_Supplied passage:_
A vessel descends through the locks at Ulefoss on the Telemark Canal. Photo by Christophe Dayer (Creative Commons Attribution-Share Alike 2.0 Generic License).

In the Hurtigruten broadcast, local points of interest were identified simply by text on the TV screen as the ship passed. The Telemark Canal crew has enhanced this with 2D and 3D clickable maps, and may be implementing a technique they describe as “augmented reality” for the online streaming, allowing access to distant clickable points of interest and information about them.

As the armchair traveler settles in for the journey, she will hear a range of music artists, of many genres, as she travels the inland waterway and sees some of the unique sights of the countryside between Skien and Dalen. She will also see Norwegians, as individuals and whole communities spill out to the locks and along the canal to greet the passing vessel. The latter appearances may be planned or impromptu. (The Hurtigrute line‘s vessel M/S Nordnorge saw both, my favorite being a youth bearing a sign reading “Young, Horny, and Willing to Get Married.”) While normally Norwegians resist the American habit of yelling “Hi, Mom!” and jumping in front of the nearest camera, the arrival of a national television phenomenon to their cherished local landmarks isn’t to be resisted.

When I asked one friend about the Hurtigruten phenomenon last summer, she winced a little at these public displays at each port of call and reinforced the notion I put forward: that the show’s viewers were chiefly senior citizens and/or those who couldn’t afford to make the trip themselves. As the viewership numbers grew, however, I began to doubt my own premise, so I tuned in – and that pretty much answered my question.

M/S Richard With in Svolvær

Hurtigruten’s M/S Richard With in Svolvær, Nordland. Photo by Clemensfranz, on Wikimedia Commons (Creative Commons Attribution-ShareAlike 3.0 Unported License).

Quite simply, the Norwegian landscape exerts a peculiar fascination on the viewer. Stunningly beautiful, unusual to many, and uncorrupted by narrators, hosts, or commentators, it dominates as the producers intended, with the show bringing viewers closer to the wonders of the area and the lifestyles of those who inhabit it. Even the music is not allowed to interfere – no “soundtracking” of the ship’s progress with majestic scores, melodramatic orchestral riffs, or timpani build-ups. Broken by spells of silence in which waves, gulls, boat motors, and wind dominate, the songs simply bring a little touch of contemporary Norwegian atmosphere to long stretches of waterway and shoreline.

_Information shown:_

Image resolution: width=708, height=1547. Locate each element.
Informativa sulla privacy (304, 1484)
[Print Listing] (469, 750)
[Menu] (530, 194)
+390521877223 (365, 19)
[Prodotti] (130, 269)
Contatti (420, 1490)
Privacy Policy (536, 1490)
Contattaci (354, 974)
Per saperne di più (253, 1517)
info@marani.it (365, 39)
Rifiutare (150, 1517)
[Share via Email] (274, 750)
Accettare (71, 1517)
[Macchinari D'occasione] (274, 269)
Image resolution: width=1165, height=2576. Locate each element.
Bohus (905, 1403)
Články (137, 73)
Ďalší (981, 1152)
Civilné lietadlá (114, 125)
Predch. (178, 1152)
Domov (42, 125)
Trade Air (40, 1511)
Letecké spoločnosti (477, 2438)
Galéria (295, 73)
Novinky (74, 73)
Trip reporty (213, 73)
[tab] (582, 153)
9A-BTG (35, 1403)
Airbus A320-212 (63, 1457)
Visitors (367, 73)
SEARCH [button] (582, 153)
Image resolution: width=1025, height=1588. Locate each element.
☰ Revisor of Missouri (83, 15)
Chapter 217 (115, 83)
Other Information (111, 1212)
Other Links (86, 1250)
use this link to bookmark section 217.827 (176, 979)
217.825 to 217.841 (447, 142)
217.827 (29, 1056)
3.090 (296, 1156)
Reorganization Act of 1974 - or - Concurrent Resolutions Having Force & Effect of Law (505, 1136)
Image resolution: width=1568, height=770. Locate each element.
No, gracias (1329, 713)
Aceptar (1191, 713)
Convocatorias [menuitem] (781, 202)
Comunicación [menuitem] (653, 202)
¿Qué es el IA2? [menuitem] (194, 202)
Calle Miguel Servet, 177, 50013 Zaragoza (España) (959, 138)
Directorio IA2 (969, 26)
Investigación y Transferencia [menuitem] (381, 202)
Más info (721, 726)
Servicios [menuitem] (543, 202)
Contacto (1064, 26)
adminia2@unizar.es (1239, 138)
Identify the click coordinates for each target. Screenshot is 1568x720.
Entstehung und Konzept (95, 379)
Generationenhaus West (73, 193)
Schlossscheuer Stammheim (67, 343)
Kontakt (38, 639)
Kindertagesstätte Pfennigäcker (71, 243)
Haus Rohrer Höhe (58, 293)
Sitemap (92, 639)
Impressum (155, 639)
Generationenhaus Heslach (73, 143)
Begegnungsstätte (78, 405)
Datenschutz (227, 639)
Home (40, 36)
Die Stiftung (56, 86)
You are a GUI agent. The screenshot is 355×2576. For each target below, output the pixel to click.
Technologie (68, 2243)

_Description of the task:_ Please copy the stretch from "When I asked" through "answered my question." word for word from the passage above about the Telemark Canal broadcast.

_Reply:_
When I asked one friend about the Hurtigruten phenomenon last summer, she winced a little at these public displays at each port of call and reinforced the notion I put forward: that the show’s viewers were chiefly senior citizens and/or those who couldn’t afford to make the trip themselves. As the viewership numbers grew, however, I began to doubt my own premise, so I tuned in – and that pretty much answered my question.